Written request 1: Duplicate the passage on the Leipzig-Connewitz station from "Leipzig-Connewitz is a" to "of Deutsche Bahn.".

Leipzig-Connewitz is a railway station in the city of Leipzig, Germany. The station is located on the Leipzig–Hof railway and Leipzig Hbf–Leipzig-Connewitz railway. Since December 2013 the station is served by the S-Bahn Mitteldeutschland, a subsidiary of Deutsche Bahn.

History
The station was opened on 10 July 1889 as Connewitz loading point (Ladestelle). The connection from Connewitz to Leipzig was opened in 1891. The station was opened on 1 November 1893 as a halt (Haltestelle) and renamed Leipzig-Connewitz in 1897. The halt was reclassified as a station in 1905.

Written request 2: Set down the lines of the records from the line with "Open the Search view icon" to the line with "click(x=36, y=192)", both included, leaving the pictures out.

Material to process:
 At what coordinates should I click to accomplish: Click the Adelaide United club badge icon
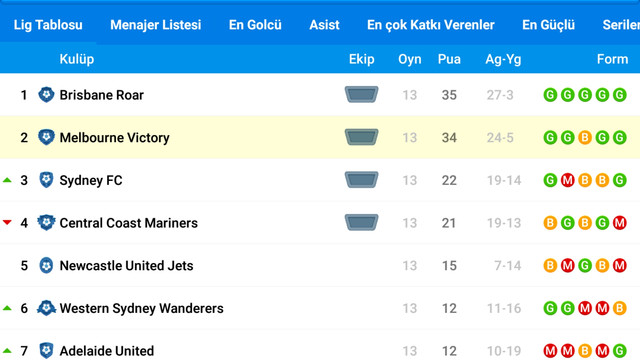(x=46, y=351)
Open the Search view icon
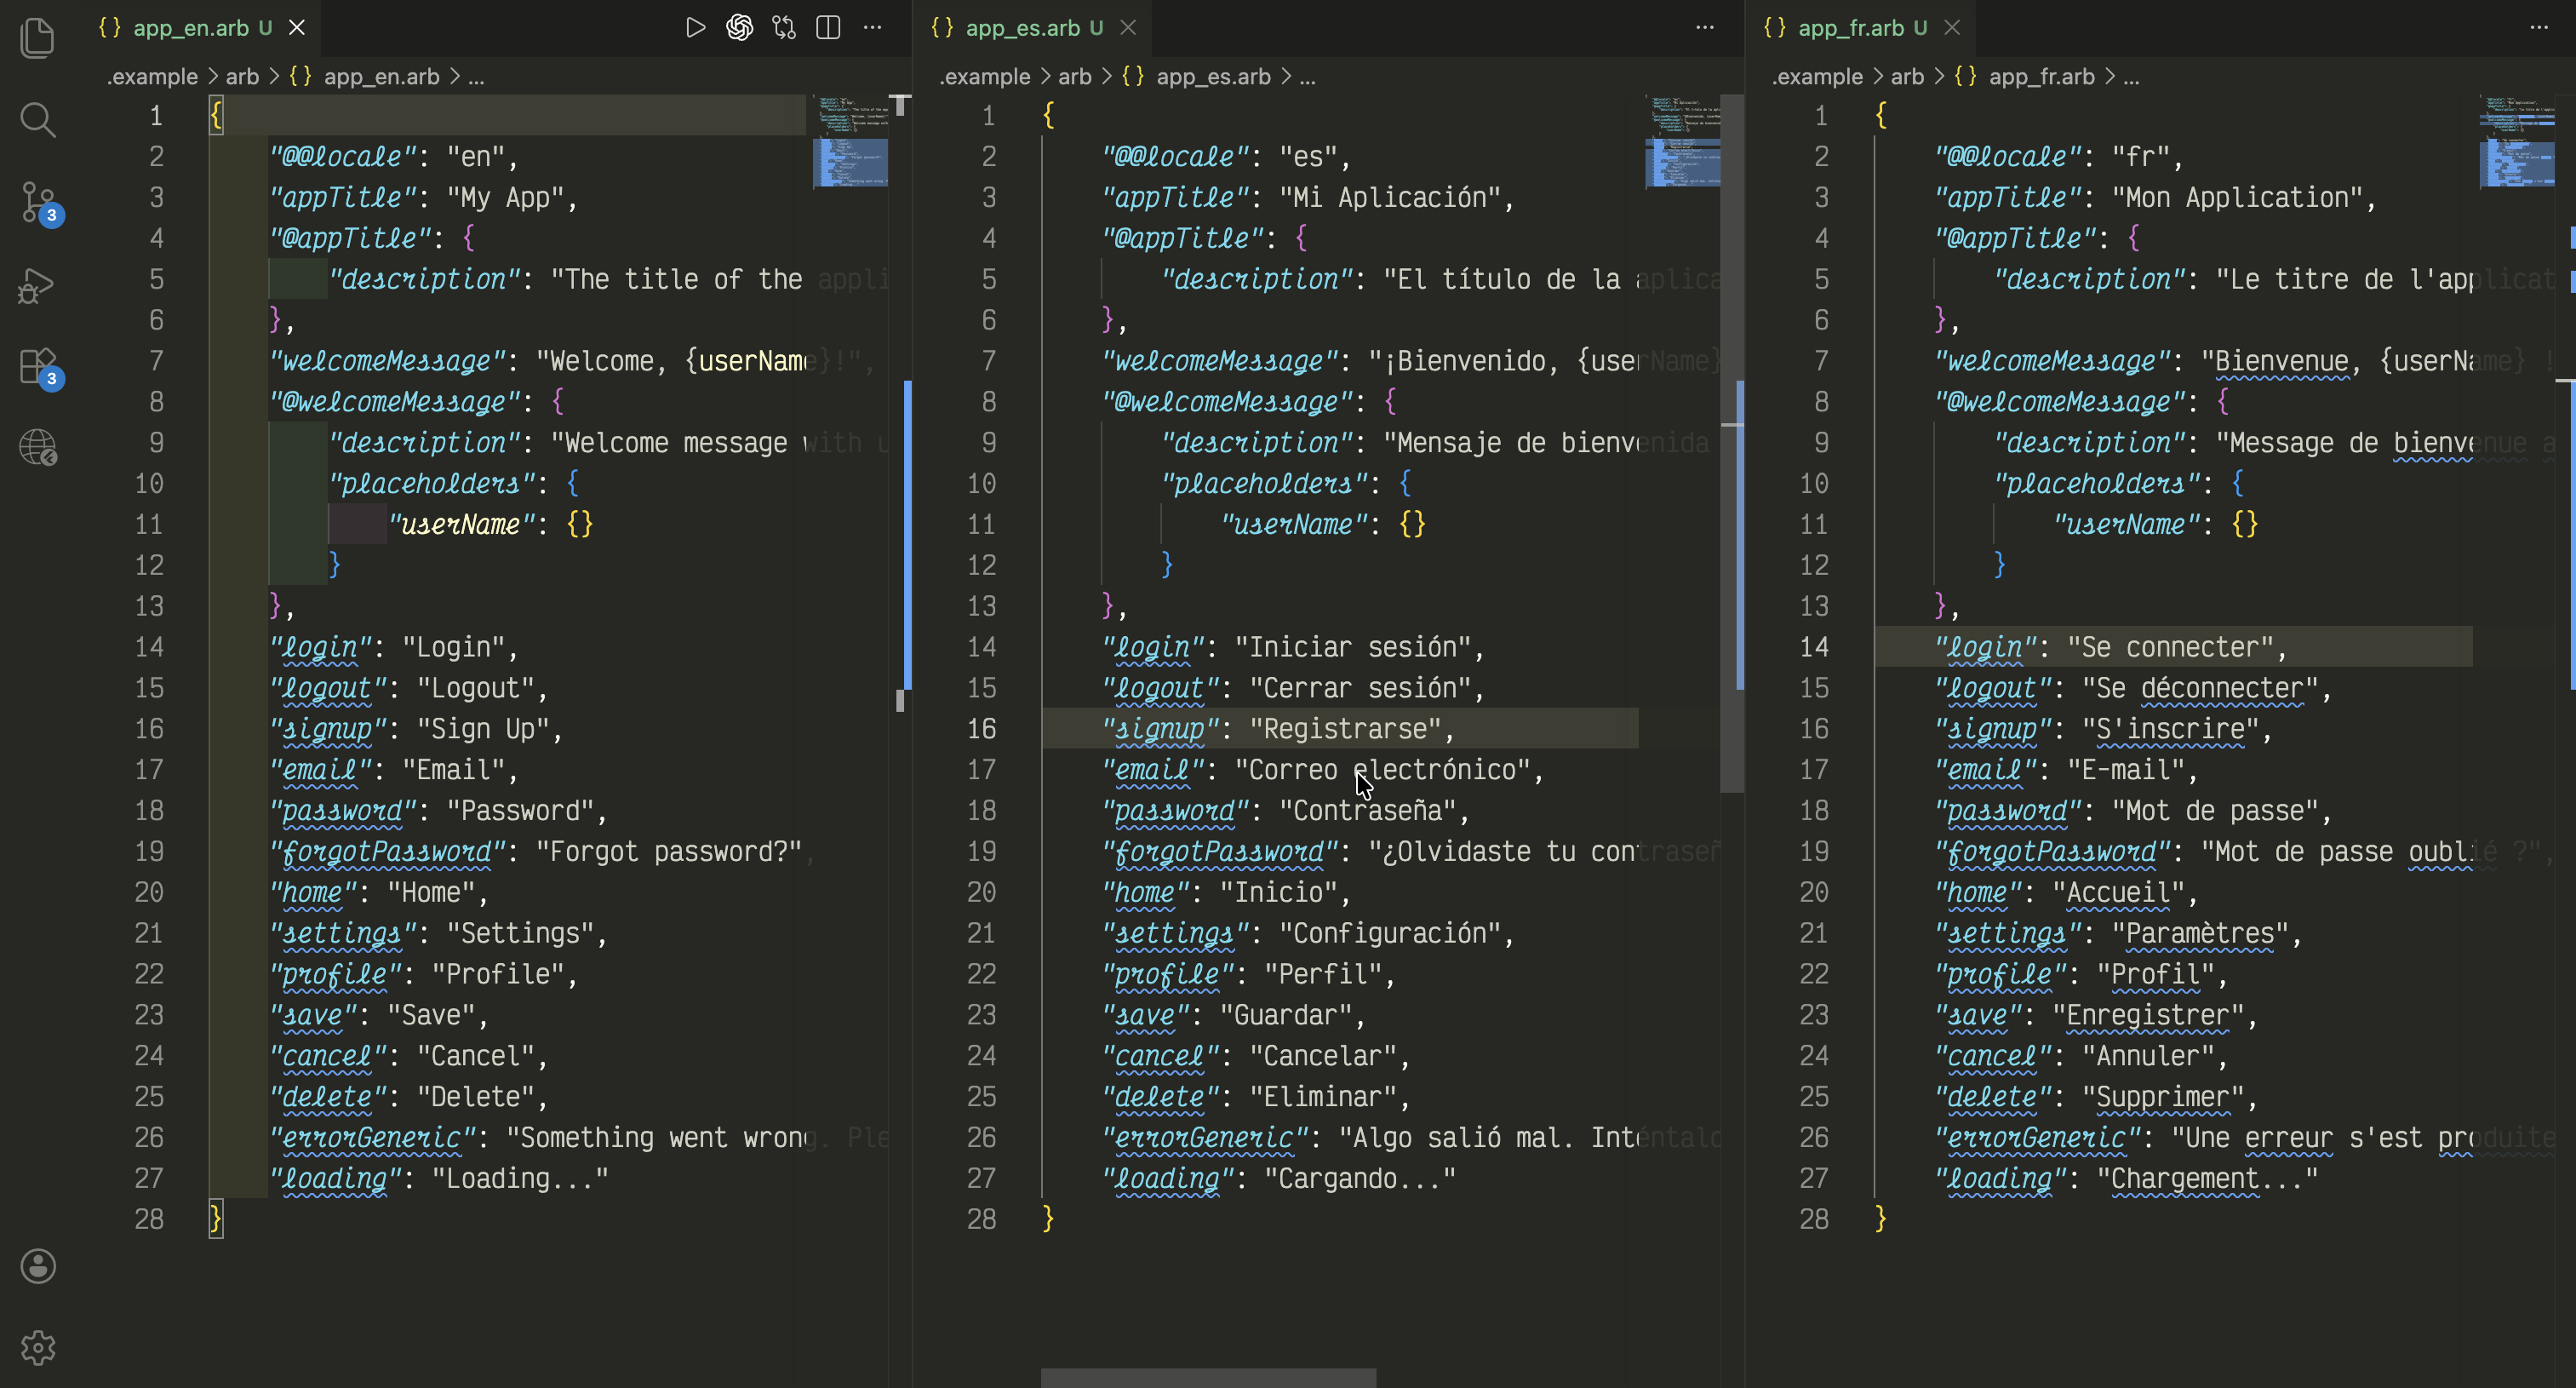 click(38, 120)
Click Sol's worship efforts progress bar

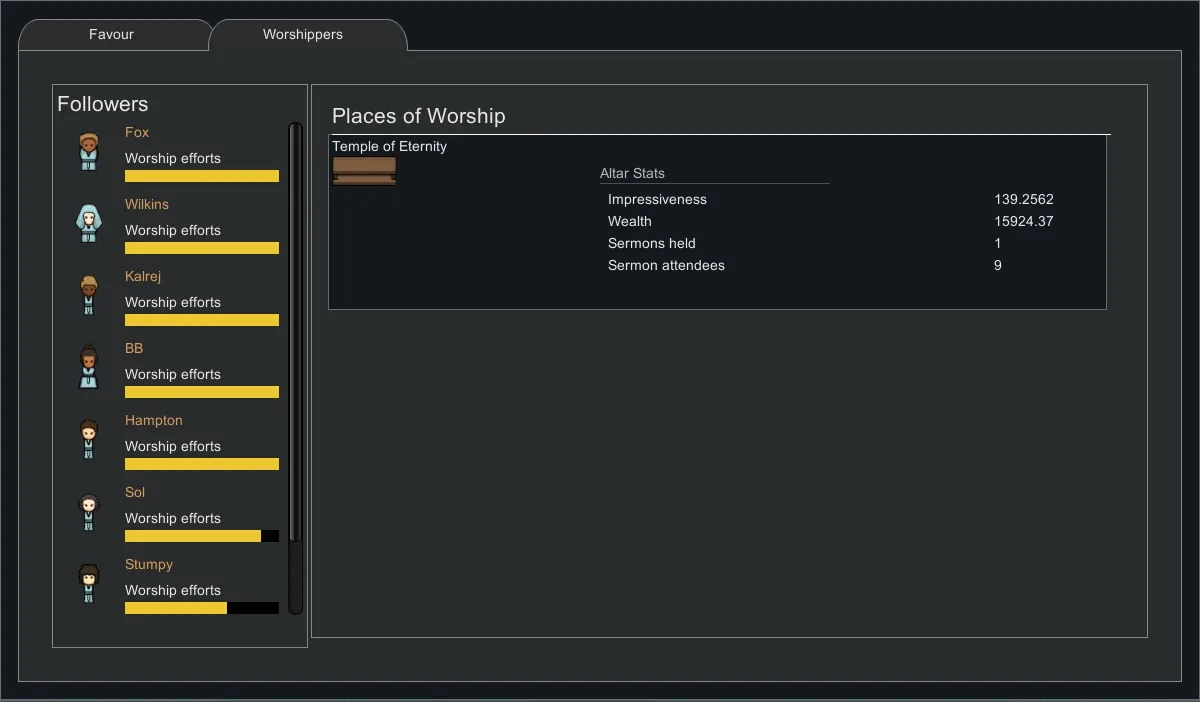[201, 536]
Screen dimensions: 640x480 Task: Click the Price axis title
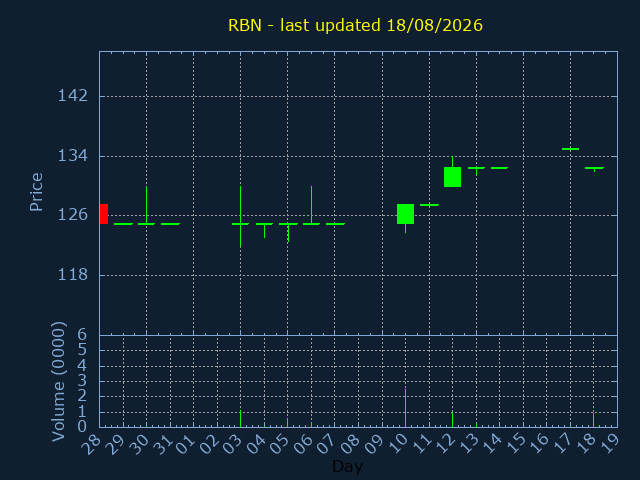click(x=36, y=192)
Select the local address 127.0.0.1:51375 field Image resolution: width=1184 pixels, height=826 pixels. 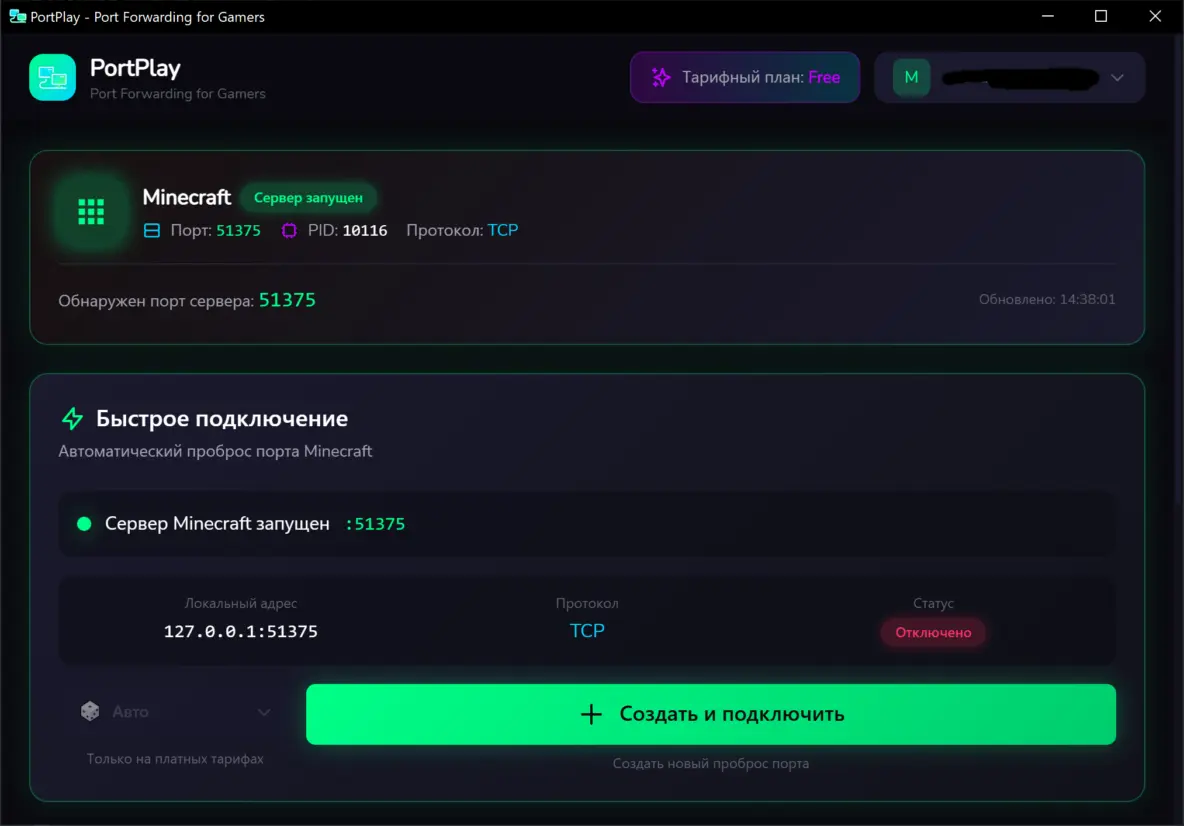[241, 630]
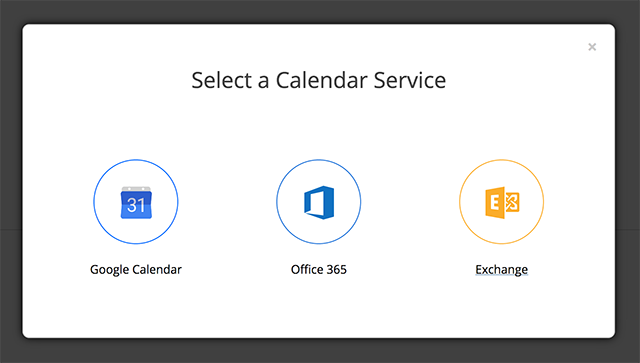
Task: Select the Google Calendar icon
Action: pos(136,203)
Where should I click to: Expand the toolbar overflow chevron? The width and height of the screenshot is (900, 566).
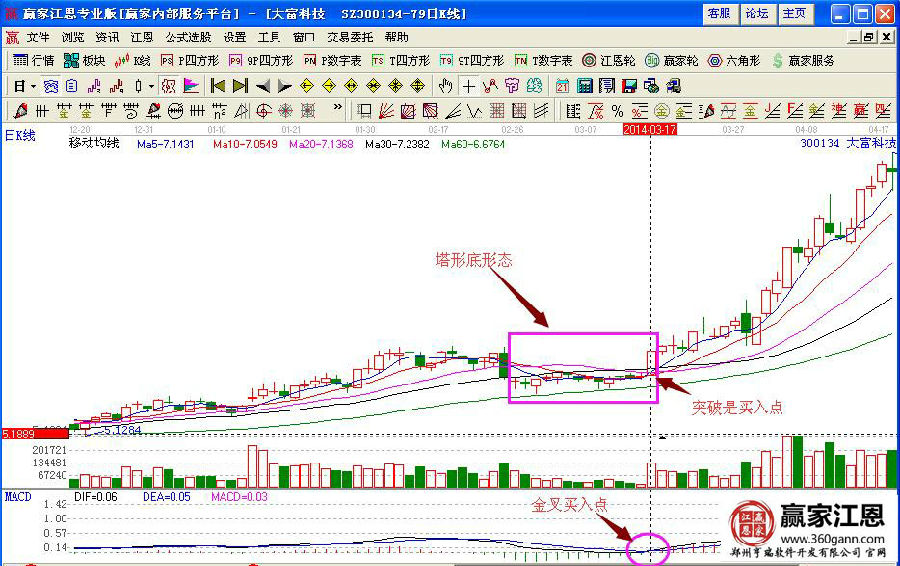coord(337,109)

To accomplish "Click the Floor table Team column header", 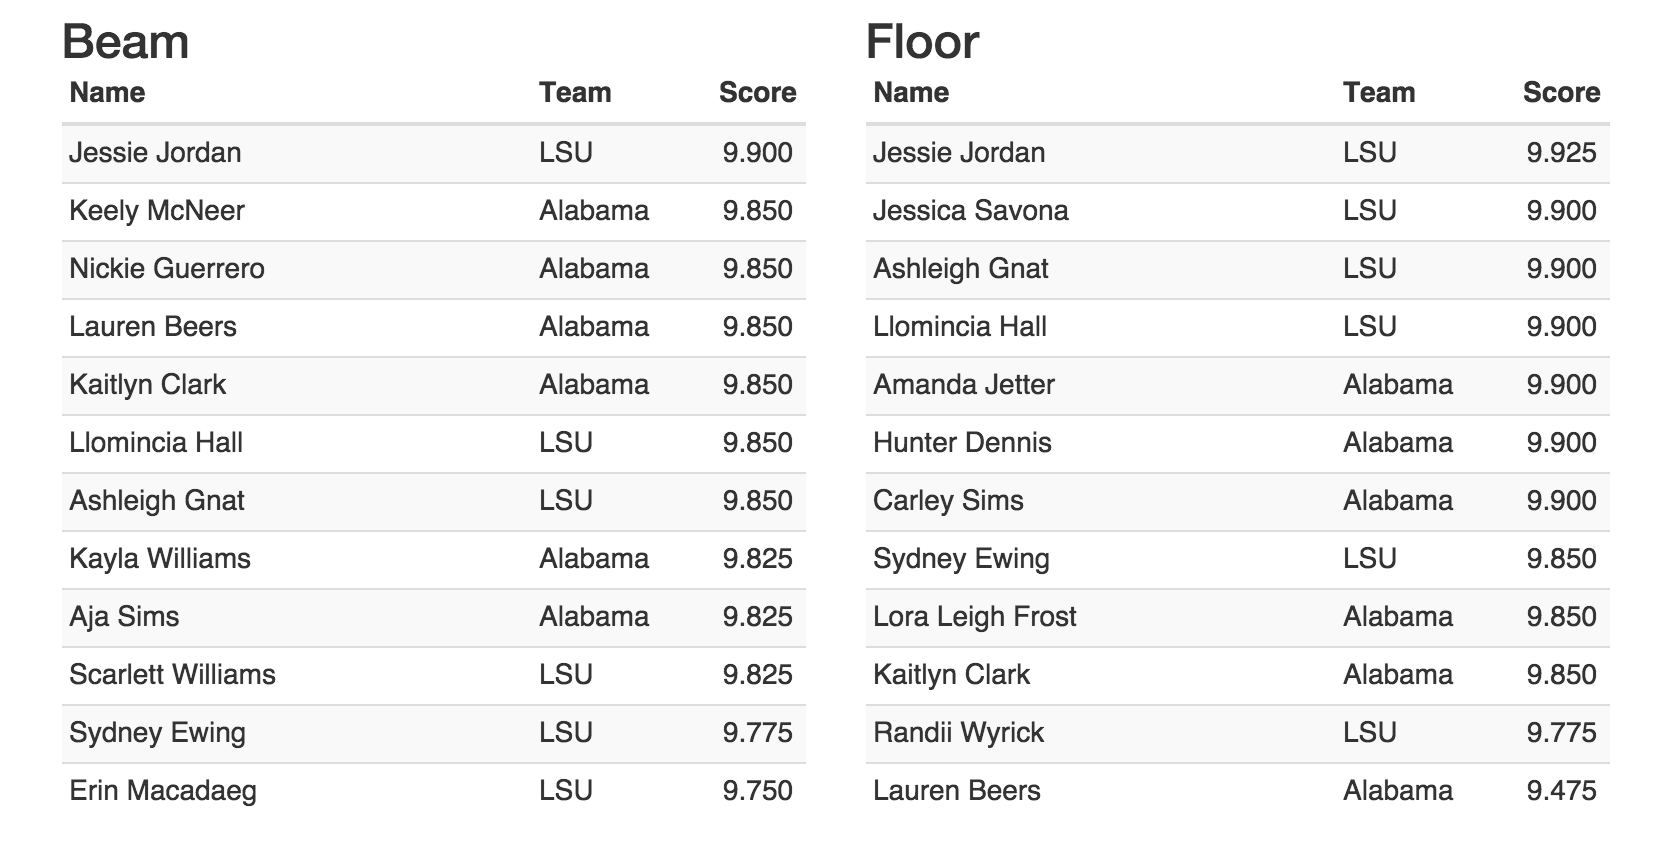I will point(1378,93).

Task result 1:
Leipzig-Connewitz is a railway station in the city of Leipzig, Germany. The station is located on the Leipzig–Hof railway and Leipzig Hbf–Leipzig-Connewitz railway. Since December 2013 the station is served by the S-Bahn Mitteldeutschland, a subsidiary of Deutsche Bahn.

Task result 2:
Open the Search view icon
 click(38, 120)
Click Sol's worship efforts progress bar

[201, 536]
Screen dimensions: 640x480 Task: Click the Price axis title
click(x=36, y=192)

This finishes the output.